Tiny Planes for Large Tasks

Remote-control devices could flag danger or find survivors in burning buildings

When Boeing builds an airplane, it's big enough for 400 people to board. When Sam Blankenship designs an aircraft, his goal is to make it fit in the palm of his hand.

The jet engines on the aircraft he envisions are the size of shirt buttons. Its flight-control surfaces would flex at the faintest touch of electricity. Its guidance system, two-way radio, video camera, chemical sensors, and the microprocessor commanding them all, would be etched on a single chip.

Its purpose: to handle tasks too dangerous or impractical for humans.

Carried like a grenade on a GI's belt, such a device could scout out the dangers ahead as a patrol nears a contested town. For about $1,000 to $1,500, a firefighter or rescue worker could buy one to send into a smoke-filled or collapsed building to search for survivors. A real estate agent could loft one to take a quick video of a neighborhood to send to a house-hunting family hundreds of miles away.

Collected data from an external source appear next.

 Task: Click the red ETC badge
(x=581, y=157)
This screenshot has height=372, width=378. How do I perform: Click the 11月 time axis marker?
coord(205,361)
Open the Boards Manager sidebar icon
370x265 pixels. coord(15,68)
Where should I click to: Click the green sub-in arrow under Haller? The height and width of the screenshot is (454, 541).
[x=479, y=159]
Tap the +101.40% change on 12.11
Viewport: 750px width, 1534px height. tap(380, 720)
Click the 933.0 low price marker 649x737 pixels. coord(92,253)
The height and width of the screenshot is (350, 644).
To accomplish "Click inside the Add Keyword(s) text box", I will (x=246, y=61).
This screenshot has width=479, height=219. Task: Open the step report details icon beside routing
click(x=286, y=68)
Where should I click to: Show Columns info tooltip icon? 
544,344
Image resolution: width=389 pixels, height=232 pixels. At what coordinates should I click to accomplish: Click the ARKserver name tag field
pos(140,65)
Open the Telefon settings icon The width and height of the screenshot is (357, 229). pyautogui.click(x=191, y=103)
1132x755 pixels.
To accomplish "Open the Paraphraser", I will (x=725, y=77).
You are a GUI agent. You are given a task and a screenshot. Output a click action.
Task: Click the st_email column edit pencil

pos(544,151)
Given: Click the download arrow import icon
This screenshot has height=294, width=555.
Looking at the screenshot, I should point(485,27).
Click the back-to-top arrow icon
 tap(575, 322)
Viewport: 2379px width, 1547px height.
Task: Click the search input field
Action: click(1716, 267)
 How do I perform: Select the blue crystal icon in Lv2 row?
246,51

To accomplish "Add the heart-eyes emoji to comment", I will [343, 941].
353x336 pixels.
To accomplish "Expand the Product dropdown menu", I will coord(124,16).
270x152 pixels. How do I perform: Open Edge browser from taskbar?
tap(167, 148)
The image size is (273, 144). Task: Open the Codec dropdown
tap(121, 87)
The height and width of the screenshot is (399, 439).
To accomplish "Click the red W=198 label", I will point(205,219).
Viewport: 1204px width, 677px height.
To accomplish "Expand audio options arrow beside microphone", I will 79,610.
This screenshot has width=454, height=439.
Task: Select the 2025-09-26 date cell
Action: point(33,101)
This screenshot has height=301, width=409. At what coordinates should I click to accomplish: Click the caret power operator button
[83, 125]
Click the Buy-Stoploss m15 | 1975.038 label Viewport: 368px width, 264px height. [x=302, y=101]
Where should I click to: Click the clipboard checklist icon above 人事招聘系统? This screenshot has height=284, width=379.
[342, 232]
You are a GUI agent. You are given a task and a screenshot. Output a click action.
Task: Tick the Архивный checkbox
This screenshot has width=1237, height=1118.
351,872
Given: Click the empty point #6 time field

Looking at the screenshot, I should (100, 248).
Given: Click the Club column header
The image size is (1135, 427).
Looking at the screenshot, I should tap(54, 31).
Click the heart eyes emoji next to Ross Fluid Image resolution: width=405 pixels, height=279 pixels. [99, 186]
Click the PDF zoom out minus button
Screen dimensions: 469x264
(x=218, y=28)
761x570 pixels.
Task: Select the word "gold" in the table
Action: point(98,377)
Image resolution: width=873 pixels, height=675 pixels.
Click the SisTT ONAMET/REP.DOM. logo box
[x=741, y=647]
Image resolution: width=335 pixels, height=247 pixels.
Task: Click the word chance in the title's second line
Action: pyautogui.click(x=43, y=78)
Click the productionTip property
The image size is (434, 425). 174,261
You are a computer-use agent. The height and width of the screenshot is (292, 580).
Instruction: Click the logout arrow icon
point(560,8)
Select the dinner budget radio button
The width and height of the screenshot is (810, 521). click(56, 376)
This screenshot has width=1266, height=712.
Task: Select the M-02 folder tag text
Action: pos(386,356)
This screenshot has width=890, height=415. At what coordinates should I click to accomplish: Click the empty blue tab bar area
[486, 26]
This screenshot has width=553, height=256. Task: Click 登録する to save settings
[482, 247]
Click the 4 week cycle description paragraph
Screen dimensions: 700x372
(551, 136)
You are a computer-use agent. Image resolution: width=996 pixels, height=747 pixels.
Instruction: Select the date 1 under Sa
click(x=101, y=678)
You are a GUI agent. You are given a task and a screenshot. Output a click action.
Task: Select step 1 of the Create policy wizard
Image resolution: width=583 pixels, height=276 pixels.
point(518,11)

For some of these applications, "we're almost there," says an enthusiastic Dr. Blankenship, coordinator of the Microflier research program at the Georgia Institute of Technology in Atlanta. Last month, Georgia Tech hosted the first international conference on micro-air vehicles (MAVs), as the technology is known.

Blankenship acknowledges that when a retired admiral approached him in 1994 with the idea, "I was skeptical." But as he thought about the technical issues and began peering into labs, he says, the answer shifted to "we can do this."

With seed money from the Pentagon's Defense Advanced Research Projects Agency, private and university labs around the United States are pulling the technological threads together to build MAVs.

Among DARPA's goals are craft no more than 15 centimeters (5.9 inches) across, with a range of up to 10 kilometers (6.2 miles) and weight - including sensor payload - of no more than 50 grams (1.8 ounces), researchers say.

These stipulations put more-ambitious versions "in the future, rather than in the present," acknowledges Raphael Haftka, who leads a team of researchers studying aerodynamic issues surrounding MAVs at the University of Florida at Gainesville.

"The small-aircraft field has been dominated by hobbyists," some of whom have developed small and sophisticated designs, he says. "But they achieve their designs by trial and error or some level of analysis" that falls short of the rigor an engineer would apply to optimize a design.

"I'm interested in pushing the state of the art to see what can be done without throwing a lot of money at it." Next month, he is hosting an international flyoff.

Already, elements of MAVs are emerging. These include:

Air frames. Stephen Morris, president of MLB Company, an aerospace consulting firm in Palo Alto, Calif., has built and flown craft that fit the six-inch requirement. They don't qualify as micro-air vehicles, because they don't carry a useful payload, he says. Still, "they represent an important first step. They prove you can control an airplane this size, and they give you a basis for measuring flight performance."

Control surfaces. Using "smart" materials, Ron Barrett of Auburn University in Auburn, Ala., has flown small aircraft whose control surfaces respond directly to electric current, instead of requiring mechanical devices to move them. Known as piezoelectric materials, these ceramics and plastics expand or contract depending on the polarity of the voltage applied to them.

Used as the backbone of a flexible wing, these materials control the aircraft's direction and altitude using only six watch batteries as a power source.

Dr. Barrett, director of the school's adaptive aerostructures lab, says he's shooting for lighter versions that would require only a pair of hearing-aid batteries for energy.

Propulsion. Although some designs use model-airplane engines, researchers are working on more exotic approaches. Jon Sherbeck, director of engineering at MDOT Inc., a Phoenix-based aerospace R&D firm, says his group is "cutting hardware" on a two-ounce jet engine. Measuring about 3 inches long and 1-5/8 inches in diameter, the engine should develop up to 1.4 pounds of thrust, he says. At the Massachusetts Institute of Technology in Cambridge, Alan Epstein, a professor of aeronautics and astronautics, is building a jet engine the size of a shirt button.

Sensor and control systems. Researchers have developed small, light optical and infrared sensors, Blankenship says. His colleagues at Georgia Tech are developing a chip weighing less than a gram that will take those images, process and transmit them, while controlling the rest of the micro-air vehicle. Another team is working on a chip that not only will sense extremely weak concentrations of specific chemicals, but will also detect certain biological compounds.